* _WHAT TO WORK ON_
Return every line in the entries below where the word "dropdown" shows up.

(DATA TO USE begins)

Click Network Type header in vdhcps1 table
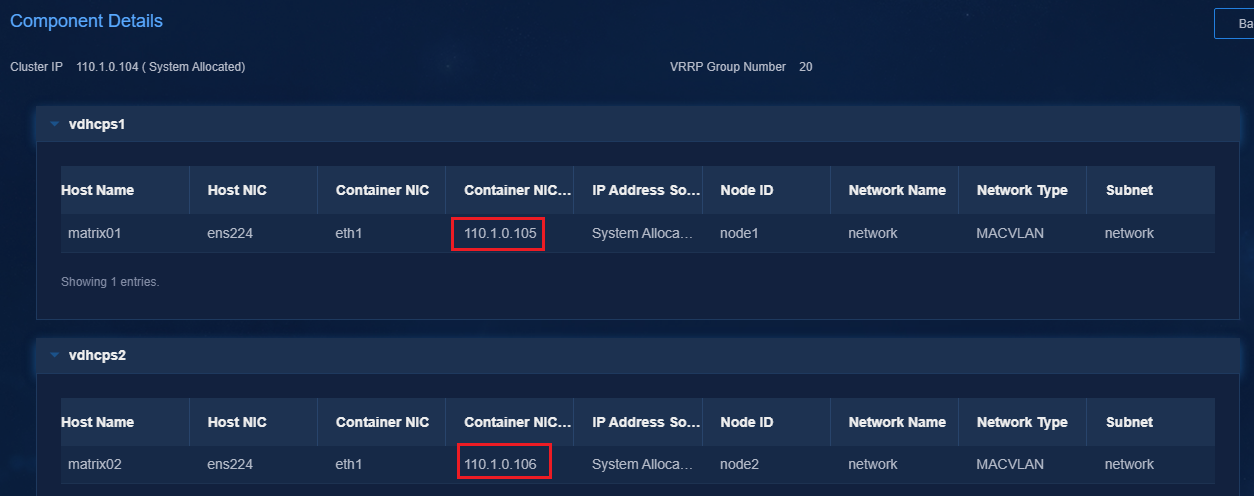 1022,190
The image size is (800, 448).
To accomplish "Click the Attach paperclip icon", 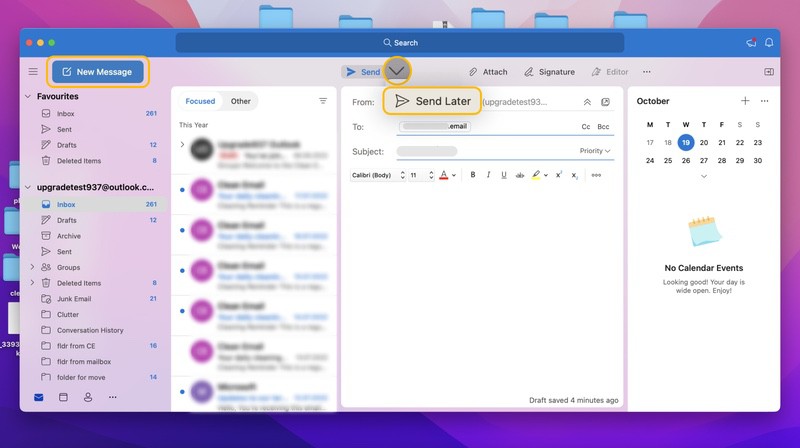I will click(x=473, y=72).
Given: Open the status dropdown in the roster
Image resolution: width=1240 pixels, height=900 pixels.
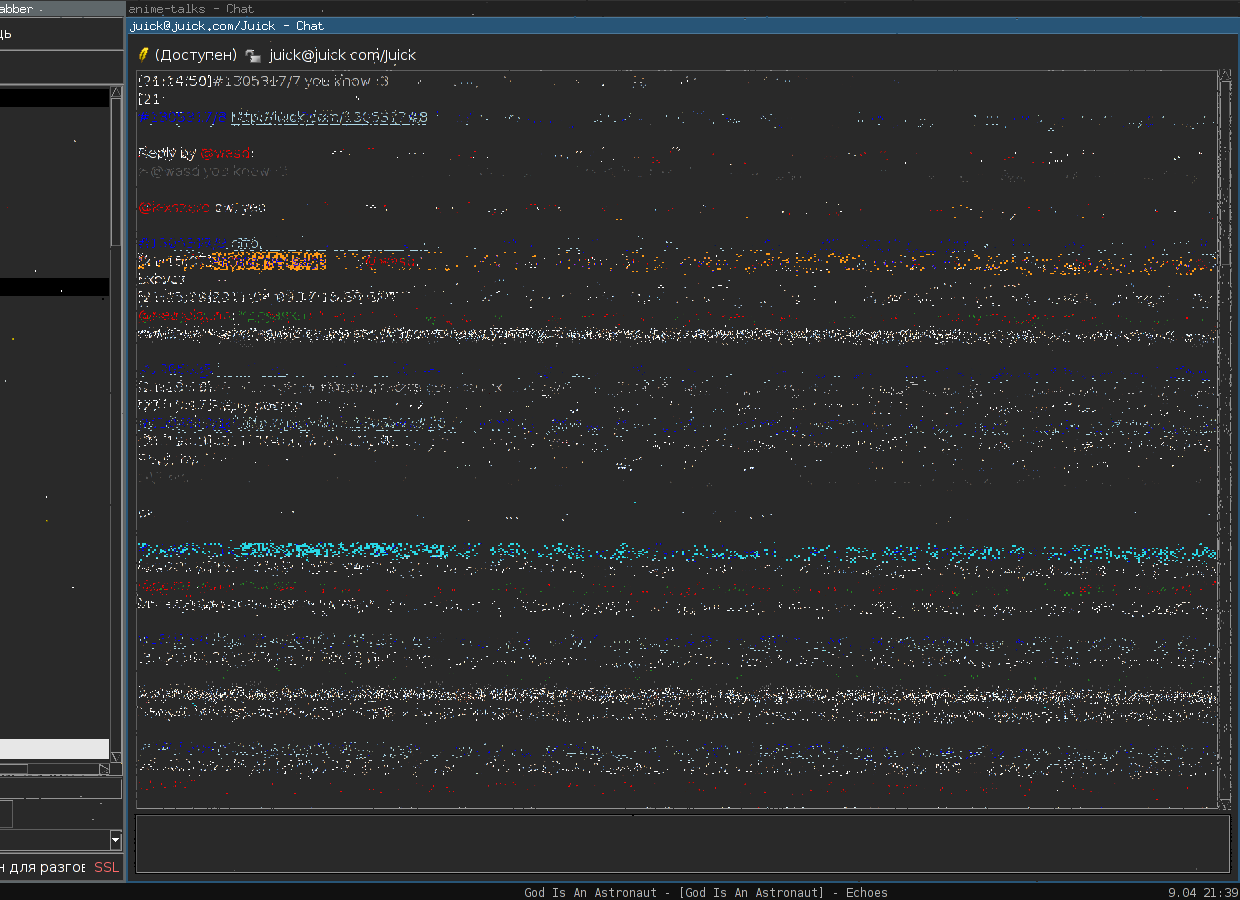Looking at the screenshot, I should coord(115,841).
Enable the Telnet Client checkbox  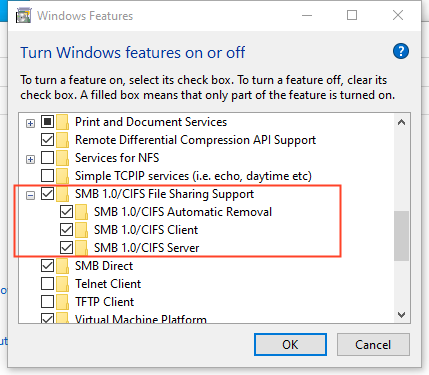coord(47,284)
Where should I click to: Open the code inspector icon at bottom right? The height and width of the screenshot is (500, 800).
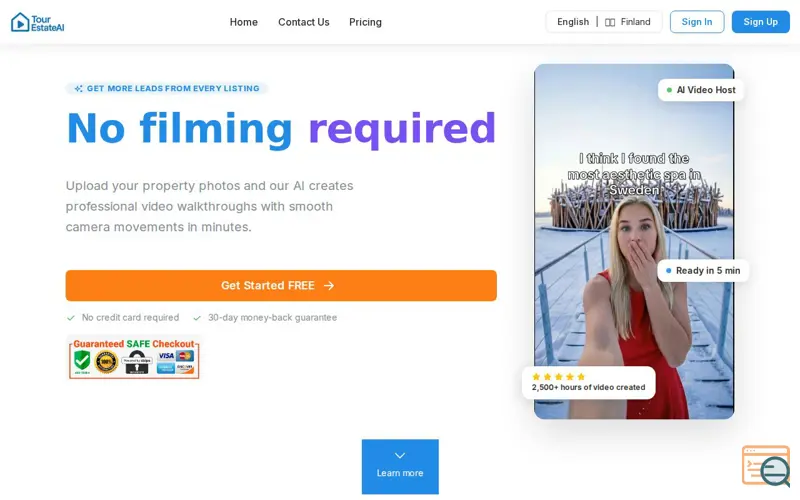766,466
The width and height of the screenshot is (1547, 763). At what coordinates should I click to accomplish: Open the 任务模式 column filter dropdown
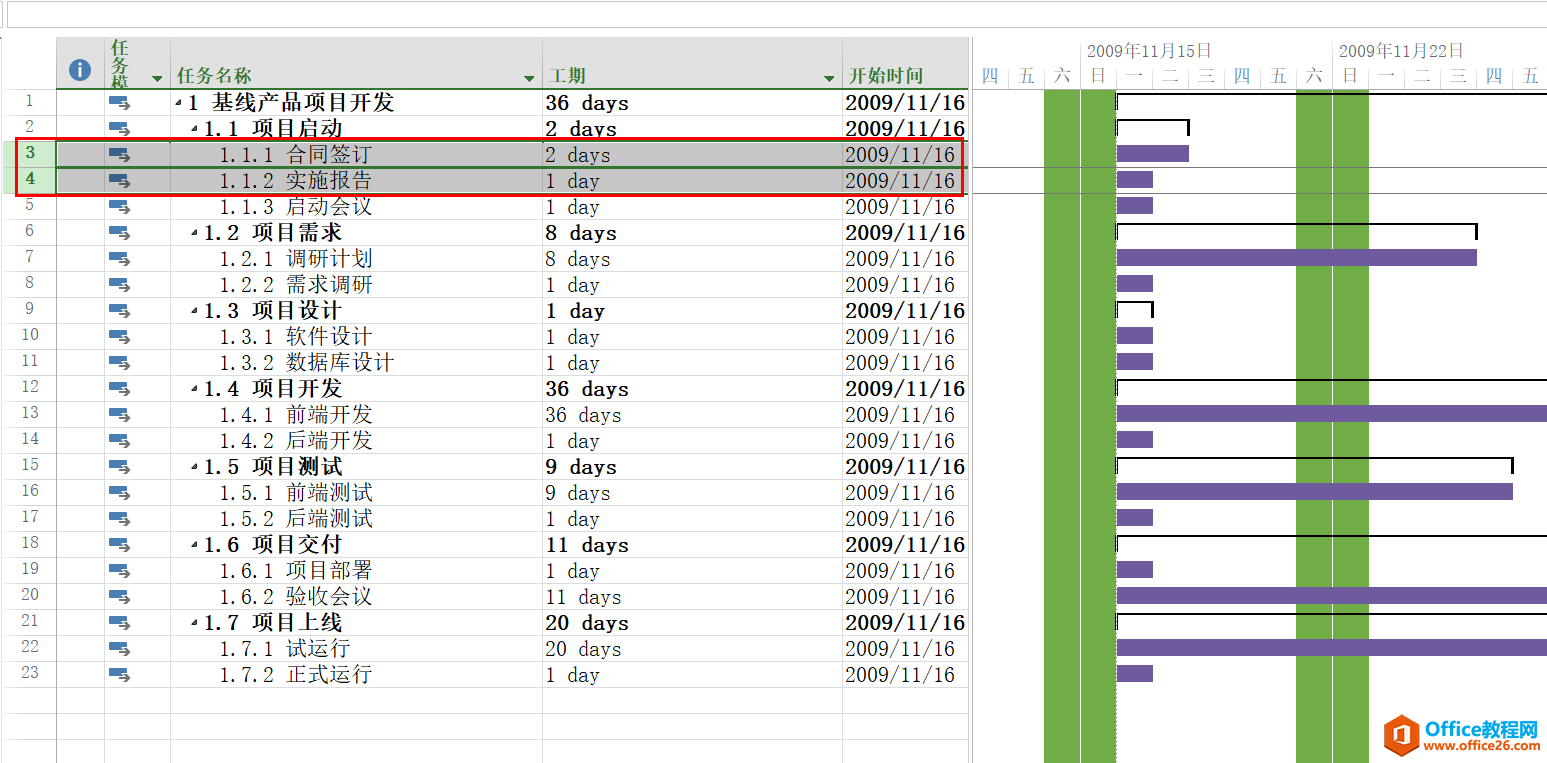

(DATA TO USE ends)

* _SOLUTION TO THE PROBLEM_
Given: Open the status dropdown in the roster
The width and height of the screenshot is (1547, 763). At what coordinates should I click to accomplish: Open the 任务模式 column filter dropdown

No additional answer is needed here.